:: What to work on ::
Go through the entries below and print, exactly, the lines starting at the one with "Termini e Condizioni (42, 1833)" and ending at the one with "Feed dei contenuti (21, 2134)", keeping both ends and no others.

Pixel coordinate grounding data

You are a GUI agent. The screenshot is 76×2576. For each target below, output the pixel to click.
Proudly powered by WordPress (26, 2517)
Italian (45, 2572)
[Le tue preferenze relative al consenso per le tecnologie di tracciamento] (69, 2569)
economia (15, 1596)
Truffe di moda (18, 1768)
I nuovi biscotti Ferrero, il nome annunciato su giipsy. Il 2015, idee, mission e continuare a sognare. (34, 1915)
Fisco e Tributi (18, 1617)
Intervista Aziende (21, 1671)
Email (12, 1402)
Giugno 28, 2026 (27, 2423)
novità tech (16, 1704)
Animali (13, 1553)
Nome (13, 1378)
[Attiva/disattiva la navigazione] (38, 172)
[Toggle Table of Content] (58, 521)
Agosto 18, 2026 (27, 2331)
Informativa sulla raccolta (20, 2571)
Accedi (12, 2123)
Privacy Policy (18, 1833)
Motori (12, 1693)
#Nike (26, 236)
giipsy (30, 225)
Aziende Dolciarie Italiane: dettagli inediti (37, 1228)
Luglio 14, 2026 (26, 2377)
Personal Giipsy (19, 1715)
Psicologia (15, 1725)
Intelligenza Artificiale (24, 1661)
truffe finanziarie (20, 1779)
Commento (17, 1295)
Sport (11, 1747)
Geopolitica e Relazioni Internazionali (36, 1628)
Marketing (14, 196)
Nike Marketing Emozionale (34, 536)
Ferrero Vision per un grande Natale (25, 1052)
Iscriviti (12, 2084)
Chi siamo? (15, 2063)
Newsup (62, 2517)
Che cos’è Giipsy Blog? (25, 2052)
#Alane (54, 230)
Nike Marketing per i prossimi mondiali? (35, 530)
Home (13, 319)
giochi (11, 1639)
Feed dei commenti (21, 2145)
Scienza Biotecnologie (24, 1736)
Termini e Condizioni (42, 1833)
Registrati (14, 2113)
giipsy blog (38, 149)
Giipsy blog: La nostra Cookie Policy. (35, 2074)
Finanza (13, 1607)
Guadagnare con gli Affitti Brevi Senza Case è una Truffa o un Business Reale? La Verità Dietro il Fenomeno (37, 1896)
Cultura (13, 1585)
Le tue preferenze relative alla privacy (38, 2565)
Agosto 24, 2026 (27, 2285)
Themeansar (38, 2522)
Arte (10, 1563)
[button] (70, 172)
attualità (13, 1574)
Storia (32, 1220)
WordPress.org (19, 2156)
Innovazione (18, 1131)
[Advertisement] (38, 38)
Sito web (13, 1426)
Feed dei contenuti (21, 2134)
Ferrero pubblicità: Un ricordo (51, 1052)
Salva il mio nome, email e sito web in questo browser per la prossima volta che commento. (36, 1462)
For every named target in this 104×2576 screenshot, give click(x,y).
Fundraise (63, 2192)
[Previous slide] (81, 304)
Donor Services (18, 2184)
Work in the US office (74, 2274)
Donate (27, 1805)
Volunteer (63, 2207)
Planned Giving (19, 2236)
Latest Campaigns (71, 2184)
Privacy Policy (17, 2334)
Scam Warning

:: Written reply ::
Termini e Condizioni (42, 1833)
Registrati (14, 2113)
giipsy blog (38, 149)
Giipsy blog: La nostra Cookie Policy. (35, 2074)
Finanza (13, 1607)
Guadagnare con gli Affitti Brevi Senza Case è una Truffa o un Business Reale? La Verità Dietro il Fenomeno (37, 1896)
Cultura (13, 1585)
Le tue preferenze relative alla privacy (38, 2565)
Agosto 24, 2026 (27, 2285)
Themeansar (38, 2522)
Arte (10, 1563)
[button] (70, 172)
attualità (13, 1574)
Storia (32, 1220)
WordPress.org (19, 2156)
Innovazione (18, 1131)
[Advertisement] (38, 38)
Sito web (13, 1426)
Feed dei contenuti (21, 2134)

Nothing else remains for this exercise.